Last Updated: December 09, 2025

concerned man on laptop with credit card in hand

Understanding Investment Scams

Investment scams begin with bad actors offering a low risk, high reward investment opportunity that promises quick money or “guaranteed returns”.  These scams impact every demographic and continue to evolve.  They are associated with real estate, cryptocurrencies, and stocks.

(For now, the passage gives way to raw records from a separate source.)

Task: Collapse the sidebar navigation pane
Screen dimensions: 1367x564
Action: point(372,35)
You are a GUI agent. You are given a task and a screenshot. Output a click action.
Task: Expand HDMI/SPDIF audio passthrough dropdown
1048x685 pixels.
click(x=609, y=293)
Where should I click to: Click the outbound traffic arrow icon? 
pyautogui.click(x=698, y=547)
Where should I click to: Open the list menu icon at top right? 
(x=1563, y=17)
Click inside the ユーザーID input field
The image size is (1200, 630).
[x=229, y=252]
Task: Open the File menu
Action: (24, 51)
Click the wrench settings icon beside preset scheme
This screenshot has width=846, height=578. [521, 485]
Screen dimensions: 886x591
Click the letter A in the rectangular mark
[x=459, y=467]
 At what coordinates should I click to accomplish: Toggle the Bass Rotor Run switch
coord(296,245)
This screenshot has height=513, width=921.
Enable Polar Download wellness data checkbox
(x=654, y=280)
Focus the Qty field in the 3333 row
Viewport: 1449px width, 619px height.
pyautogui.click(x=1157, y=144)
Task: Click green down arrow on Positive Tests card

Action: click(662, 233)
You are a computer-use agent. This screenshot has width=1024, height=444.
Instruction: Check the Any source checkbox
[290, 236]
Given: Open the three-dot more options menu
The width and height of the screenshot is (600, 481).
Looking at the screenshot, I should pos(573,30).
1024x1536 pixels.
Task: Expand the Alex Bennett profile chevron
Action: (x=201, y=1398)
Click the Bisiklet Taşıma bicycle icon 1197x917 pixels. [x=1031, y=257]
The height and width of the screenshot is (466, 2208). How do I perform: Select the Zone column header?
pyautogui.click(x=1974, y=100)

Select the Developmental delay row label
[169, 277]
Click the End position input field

Some examples include advanced fee schemes, pyramid schemes, ponzi schemes, and offshore investing scams.

Common indicators:

  • High-pressure tactics used in an attempt to persuade you to invest now.
  • Unsolicited communication via email for an investment opportunity.
  • A “hot tip” or “insider” information.
  • An opportunity that sounds too good to be true.

Tips to stay safe:

  • Ask questions and don’t rush to a decision.
  • Do thorough research on any new investment opportunities before investing.

If you believe you’re the victim of this scam, do the following:

  • Cease communication with any bad actor(s).
  • If financial information was provided, contact the associated companies to request new accounts be opened.
  • Contact local law enforcement.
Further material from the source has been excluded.